PROBLEM STATEMENT. Restate every record that follows, keeping it exact.

─── INFORMATION ───

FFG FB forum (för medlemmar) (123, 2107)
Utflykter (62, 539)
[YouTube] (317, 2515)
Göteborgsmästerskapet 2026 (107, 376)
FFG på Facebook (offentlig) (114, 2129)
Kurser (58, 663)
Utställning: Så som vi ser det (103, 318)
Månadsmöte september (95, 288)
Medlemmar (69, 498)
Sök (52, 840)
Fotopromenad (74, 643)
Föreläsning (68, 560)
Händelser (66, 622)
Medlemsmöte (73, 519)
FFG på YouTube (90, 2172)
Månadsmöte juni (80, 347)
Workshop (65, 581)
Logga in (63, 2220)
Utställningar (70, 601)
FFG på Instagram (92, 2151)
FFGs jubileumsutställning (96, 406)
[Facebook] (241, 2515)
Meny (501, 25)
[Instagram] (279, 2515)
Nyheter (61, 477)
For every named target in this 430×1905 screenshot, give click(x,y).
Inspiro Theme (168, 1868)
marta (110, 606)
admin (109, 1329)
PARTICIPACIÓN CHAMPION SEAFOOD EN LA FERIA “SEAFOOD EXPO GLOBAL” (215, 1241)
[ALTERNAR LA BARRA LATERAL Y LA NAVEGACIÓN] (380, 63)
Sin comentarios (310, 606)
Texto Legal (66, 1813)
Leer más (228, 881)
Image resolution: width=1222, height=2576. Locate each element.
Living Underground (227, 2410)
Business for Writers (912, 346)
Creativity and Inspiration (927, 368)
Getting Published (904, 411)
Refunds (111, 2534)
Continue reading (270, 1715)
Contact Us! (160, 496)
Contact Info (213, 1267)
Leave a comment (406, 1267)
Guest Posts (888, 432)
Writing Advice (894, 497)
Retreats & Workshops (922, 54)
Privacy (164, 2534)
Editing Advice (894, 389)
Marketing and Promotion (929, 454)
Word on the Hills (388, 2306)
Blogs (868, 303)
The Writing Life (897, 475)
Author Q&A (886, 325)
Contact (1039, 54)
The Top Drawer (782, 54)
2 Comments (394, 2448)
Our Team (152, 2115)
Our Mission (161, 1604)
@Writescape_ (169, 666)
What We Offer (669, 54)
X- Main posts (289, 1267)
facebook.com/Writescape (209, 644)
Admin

───

SOLUTION FOR THIS EXERCISE.
FFG FB forum (för medlemmar) (123, 2107)
Utflykter (62, 539)
[YouTube] (317, 2515)
Göteborgsmästerskapet 2026 (107, 376)
FFG på Facebook (offentlig) (114, 2129)
Kurser (58, 663)
Utställning: Så som vi ser det (103, 318)
Månadsmöte september (95, 288)
Medlemmar (69, 498)
Sök (52, 840)
Fotopromenad (74, 643)
Föreläsning (68, 560)
Händelser (66, 622)
Medlemsmöte (73, 519)
FFG på YouTube (90, 2172)
Månadsmöte juni (80, 347)
Workshop (65, 581)
Logga in (63, 2220)
Utställningar (70, 601)
FFG på Instagram (92, 2151)
FFGs jubileumsutställning (96, 406)
[Facebook] (241, 2515)
Meny (501, 25)
[Instagram] (279, 2515)
Nyheter (61, 477)
For every named target in this 430×1905 screenshot, give click(x,y).
Inspiro Theme (168, 1868)
marta (110, 606)
admin (109, 1329)
PARTICIPACIÓN CHAMPION SEAFOOD EN LA FERIA “SEAFOOD EXPO GLOBAL” (215, 1241)
[ALTERNAR LA BARRA LATERAL Y LA NAVEGACIÓN] (380, 63)
Sin comentarios (310, 606)
Texto Legal (66, 1813)
Leer más (228, 881)
Image resolution: width=1222, height=2576. Locate each element.
Living Underground (227, 2410)
Business for Writers (912, 346)
Creativity and Inspiration (927, 368)
Getting Published (904, 411)
Refunds (111, 2534)
Continue reading (270, 1715)
Contact Us! (160, 496)
Contact Info (213, 1267)
Leave a comment (406, 1267)
Guest Posts (888, 432)
Writing Advice (894, 497)
Retreats & Workshops (922, 54)
Privacy (164, 2534)
Editing Advice (894, 389)
Marketing and Promotion (929, 454)
Word on the Hills (388, 2306)
Blogs (868, 303)
The Writing Life (897, 475)
Author Q&A (886, 325)
Contact (1039, 54)
The Top Drawer (782, 54)
2 Comments (394, 2448)
Our Team (152, 2115)
Our Mission (161, 1604)
@Writescape_ (169, 666)
What We Offer (669, 54)
X- Main posts (289, 1267)
facebook.com/Writescape (209, 644)
Admin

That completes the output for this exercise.